What is required —
The word "computer" occurs in some of the lines below; copy each of those lines.

[Collected data entries]
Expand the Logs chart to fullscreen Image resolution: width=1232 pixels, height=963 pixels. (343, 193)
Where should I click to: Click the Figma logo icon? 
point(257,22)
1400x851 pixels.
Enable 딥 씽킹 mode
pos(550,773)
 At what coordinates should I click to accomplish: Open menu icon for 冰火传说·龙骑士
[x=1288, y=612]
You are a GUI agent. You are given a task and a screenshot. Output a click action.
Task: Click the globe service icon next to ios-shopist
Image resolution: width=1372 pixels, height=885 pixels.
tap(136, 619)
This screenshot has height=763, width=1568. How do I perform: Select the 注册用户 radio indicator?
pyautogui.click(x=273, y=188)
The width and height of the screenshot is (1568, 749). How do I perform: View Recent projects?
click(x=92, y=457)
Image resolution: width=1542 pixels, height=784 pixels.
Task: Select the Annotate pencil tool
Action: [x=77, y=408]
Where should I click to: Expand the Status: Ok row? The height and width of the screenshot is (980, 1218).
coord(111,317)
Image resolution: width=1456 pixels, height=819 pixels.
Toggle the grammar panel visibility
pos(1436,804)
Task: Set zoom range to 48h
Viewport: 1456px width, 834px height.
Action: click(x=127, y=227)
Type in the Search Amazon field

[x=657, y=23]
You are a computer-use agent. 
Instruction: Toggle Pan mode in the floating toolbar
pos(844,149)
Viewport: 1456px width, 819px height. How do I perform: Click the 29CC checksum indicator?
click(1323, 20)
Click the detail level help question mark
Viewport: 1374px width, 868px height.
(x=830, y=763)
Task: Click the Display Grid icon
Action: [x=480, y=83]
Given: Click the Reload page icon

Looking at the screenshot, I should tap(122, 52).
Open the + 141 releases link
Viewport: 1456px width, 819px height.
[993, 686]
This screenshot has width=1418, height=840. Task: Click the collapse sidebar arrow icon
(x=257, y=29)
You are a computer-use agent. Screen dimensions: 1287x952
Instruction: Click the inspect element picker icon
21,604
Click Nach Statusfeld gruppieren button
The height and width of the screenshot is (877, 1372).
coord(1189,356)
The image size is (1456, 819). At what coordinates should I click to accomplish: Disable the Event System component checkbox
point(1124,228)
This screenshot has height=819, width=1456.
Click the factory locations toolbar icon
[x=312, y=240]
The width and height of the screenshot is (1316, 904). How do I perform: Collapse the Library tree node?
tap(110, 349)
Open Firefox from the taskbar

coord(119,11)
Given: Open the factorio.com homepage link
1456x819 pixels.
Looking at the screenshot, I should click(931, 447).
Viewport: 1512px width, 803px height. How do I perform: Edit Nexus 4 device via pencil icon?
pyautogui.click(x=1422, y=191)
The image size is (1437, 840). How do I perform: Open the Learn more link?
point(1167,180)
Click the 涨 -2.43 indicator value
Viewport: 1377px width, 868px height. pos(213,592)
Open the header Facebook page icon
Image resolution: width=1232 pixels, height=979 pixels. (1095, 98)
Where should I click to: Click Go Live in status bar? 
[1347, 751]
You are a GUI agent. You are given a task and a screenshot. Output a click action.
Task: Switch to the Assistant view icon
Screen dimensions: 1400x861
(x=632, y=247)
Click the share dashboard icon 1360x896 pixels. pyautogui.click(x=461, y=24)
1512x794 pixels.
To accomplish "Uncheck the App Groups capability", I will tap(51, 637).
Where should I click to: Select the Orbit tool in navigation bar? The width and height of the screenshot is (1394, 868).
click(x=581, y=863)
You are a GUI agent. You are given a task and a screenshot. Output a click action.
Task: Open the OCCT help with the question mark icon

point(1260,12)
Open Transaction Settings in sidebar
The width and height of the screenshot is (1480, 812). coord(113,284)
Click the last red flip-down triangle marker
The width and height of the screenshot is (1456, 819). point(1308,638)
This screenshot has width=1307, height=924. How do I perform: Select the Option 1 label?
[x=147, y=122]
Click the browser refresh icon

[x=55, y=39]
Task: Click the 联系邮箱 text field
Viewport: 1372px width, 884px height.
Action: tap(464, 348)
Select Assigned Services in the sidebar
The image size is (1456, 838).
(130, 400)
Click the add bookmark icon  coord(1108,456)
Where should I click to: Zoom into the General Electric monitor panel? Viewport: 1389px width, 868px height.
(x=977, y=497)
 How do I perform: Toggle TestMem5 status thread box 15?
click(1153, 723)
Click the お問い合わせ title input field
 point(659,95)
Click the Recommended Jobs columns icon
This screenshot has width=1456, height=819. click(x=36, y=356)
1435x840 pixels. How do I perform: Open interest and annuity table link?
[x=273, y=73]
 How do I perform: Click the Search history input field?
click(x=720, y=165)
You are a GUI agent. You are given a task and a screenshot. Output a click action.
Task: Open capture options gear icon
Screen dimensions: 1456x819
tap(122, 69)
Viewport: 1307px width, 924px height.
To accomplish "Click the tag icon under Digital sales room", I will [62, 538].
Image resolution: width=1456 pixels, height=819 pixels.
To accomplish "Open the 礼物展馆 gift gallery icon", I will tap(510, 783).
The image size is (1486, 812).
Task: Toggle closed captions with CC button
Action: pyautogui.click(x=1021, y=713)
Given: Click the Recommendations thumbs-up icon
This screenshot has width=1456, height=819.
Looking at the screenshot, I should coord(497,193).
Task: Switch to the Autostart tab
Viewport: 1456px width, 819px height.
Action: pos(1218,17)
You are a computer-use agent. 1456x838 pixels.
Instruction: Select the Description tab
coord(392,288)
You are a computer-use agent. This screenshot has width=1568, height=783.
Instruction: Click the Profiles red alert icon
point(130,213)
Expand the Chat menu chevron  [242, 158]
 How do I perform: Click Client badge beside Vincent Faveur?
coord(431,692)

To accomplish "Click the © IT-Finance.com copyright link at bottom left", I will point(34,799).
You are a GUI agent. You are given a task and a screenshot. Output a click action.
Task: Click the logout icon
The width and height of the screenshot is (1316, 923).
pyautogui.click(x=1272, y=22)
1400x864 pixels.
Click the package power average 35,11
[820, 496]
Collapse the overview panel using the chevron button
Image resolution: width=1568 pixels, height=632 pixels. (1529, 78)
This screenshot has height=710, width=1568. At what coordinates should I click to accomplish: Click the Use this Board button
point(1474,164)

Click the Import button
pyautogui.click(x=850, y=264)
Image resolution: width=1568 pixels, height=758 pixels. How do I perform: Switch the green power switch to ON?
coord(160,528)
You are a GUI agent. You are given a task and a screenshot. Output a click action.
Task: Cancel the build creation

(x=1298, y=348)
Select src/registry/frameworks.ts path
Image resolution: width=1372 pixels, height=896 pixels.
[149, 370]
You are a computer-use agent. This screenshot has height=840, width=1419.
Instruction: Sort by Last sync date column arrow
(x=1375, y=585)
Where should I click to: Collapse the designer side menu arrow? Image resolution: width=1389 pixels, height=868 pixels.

Answer space —
You are a computer-use agent. 
You are a computer-use agent. Screen dimensions: 1287x952
You are a computer-use agent. 1456x838 pixels.
You are a computer-use agent. This screenshot has width=1568, height=783.
You are a computer-use agent. This screenshot has height=840, width=1419.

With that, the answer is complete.